# Corsair Link Software immer im Hintergrund?



## rob-man (19. Januar 2014)

Besitze eine H100i und habe in der Corsair Link Software die Fan-Curve angepasst.
Muss die Software jetzt immer im Hintergrund mit laufen, damit die Lüfter bei niedrigen Temperaturen
langsamer werden und umgekehrt?

Oder kann ich ohne Nachteile den Autostart deaktivieren?


----------



## MehlstaubtheCat (19. Januar 2014)

Denk mal 2sec drüber nach ! 
Wenn du dann noch nicht drauf kommst deaktiviere sie mal und schau ob die Lüfter noch geregelt werden. 
Und wenn du es dann noch nicht weißt lasse sie im Hindergrund laufen.


----------



## rob-man (19. Januar 2014)

Kann ja sein, dass dafür ein Dienst oder so zuständig ist und nicht gleich das ganze Programm laufen muss,
da dieses mit der AI Suite 3 Probleme verursachen kann...


----------



## MehlstaubtheCat (19. Januar 2014)

Gib mal "msconfig" bei Start in der Suche ein.

**AUFGABEN:**
(1) Welche Namen von Geräten und Programmen kommen im Forumsthread zur Corsair Link Software vor? Zähle alle auf.
(2) Setze den Forumsthread zur Corsair Link Software nach dem letzten Beitrag fort.

**DATENAUSZUG:**

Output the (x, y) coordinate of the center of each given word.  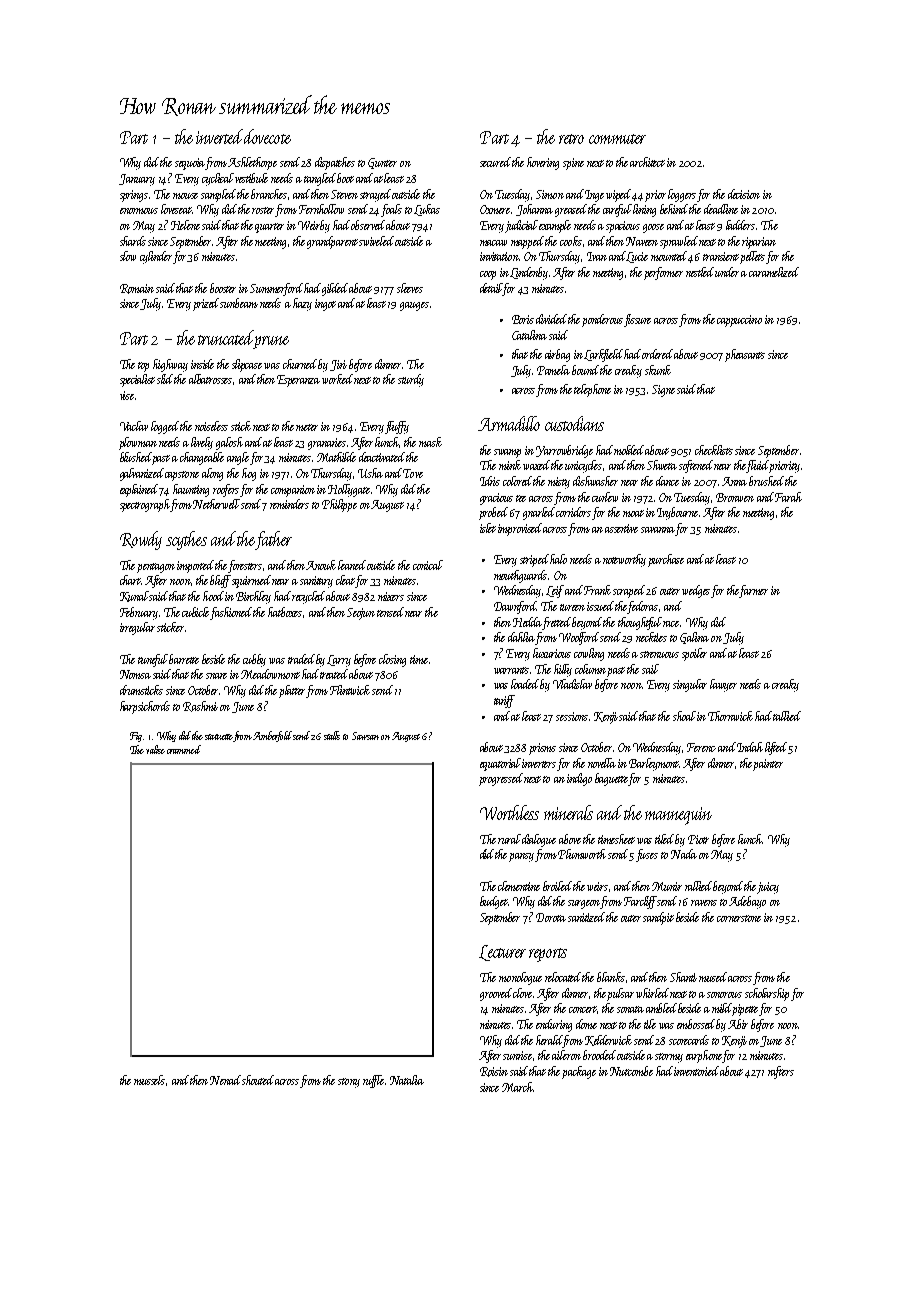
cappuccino (739, 321)
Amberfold (272, 736)
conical (428, 565)
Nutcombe (631, 1071)
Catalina (529, 335)
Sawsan (365, 736)
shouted (258, 1080)
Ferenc (701, 747)
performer (663, 273)
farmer (754, 591)
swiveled (376, 241)
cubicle (195, 612)
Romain (137, 289)
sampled (218, 195)
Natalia (407, 1080)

**ANTWORTEN:**
(1)
- H100i
- Corsair Link Software
- AI Suite 3
- msconfig

(2)
Dann dort auf Dienste dort mach mal einen hacken bei "Alle Microsoft-Dienste ausblenden"
Dann kannst schauen ob irgend ein Corsair Dienst läuft.

So geht das bei Windows 7.


----------



## Bluebeard (20. Januar 2014)

Hi rob-man,

ich rate dir sogar beim Systemstart die Software richtig aufzurufen und anzeigen zu lassen damit die manuell angelegten Profile und Lüfterkurven übernommen werden. Dann kann man das ganze minimieren und bei Bedarf aufrufen. Ressourcen frisst die Software nicht übermäßig weg, bzw. ich habe noch keine Nachteile bemerkt.

Viele Grüße!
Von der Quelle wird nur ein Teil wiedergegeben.